Wigmore, Wormsley, and Ross appear to be names of Northern origin. The old district shire names already referred to are also remarkable. The Scandian termination -ore appears in the names of English and Welsh Bicknor, Yasor, Eastnor, and Radnor.

The Herefordshire Domesday hundred names include those of Radelau, Thornlau, and Wermlau, which appear to be of Northern origin, and at Marden in this county the old Norse custom survived by which in default of sons the eldest daughter succeeded to the whole inheritance.[1]

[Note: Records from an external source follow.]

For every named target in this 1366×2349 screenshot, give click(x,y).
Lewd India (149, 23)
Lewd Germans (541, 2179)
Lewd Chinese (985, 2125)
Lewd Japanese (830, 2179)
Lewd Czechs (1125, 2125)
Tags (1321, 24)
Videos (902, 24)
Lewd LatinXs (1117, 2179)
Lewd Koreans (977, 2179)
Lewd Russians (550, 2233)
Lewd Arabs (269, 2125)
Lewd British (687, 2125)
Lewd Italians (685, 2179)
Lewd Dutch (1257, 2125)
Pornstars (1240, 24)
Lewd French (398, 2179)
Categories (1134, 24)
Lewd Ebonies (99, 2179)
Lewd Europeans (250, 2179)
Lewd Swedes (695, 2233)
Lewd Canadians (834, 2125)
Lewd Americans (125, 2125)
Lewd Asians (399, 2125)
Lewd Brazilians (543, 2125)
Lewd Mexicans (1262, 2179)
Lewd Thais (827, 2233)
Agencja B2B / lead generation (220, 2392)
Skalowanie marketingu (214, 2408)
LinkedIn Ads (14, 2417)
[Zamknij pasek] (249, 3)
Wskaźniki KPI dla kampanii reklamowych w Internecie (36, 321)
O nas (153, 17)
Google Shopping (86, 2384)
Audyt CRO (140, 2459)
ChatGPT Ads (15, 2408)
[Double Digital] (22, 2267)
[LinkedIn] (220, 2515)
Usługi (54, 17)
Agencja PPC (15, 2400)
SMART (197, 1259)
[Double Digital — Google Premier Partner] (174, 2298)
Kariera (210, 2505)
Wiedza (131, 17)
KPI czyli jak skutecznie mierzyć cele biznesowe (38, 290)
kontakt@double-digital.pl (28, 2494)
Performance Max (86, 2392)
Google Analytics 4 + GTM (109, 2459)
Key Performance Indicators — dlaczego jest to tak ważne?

The Teutonic colonies on the coast of South Wales have been commonly ascribed to the Flemings settling there in the late Norman period. The dialect of Gower and Pembrokeshire, which resembles the West Saxon, shows, however, no trace of Flemish influence. A. J. Ellis, who investigated this subject, says that at most there could only have been a subordinate Flemish element, which soon lost all traces of its original but slightly different dialect, while the principal elements must have been Saxon, as in Gower and the Irish baronies of Bargy and Forth, in the south-east corner of Ireland.[2] A Flemish settlement in South Wales is historical, but the loss of all linguistic traces of it shows that the descendants of these settlers were absorbed among the much larger population of Saxon and Scandinavian descent

  1. Elton, C. I., ‘Law of Copyholds,’ 134.
  2. Rhys, J., ‘The Welsh People,’ p. 29.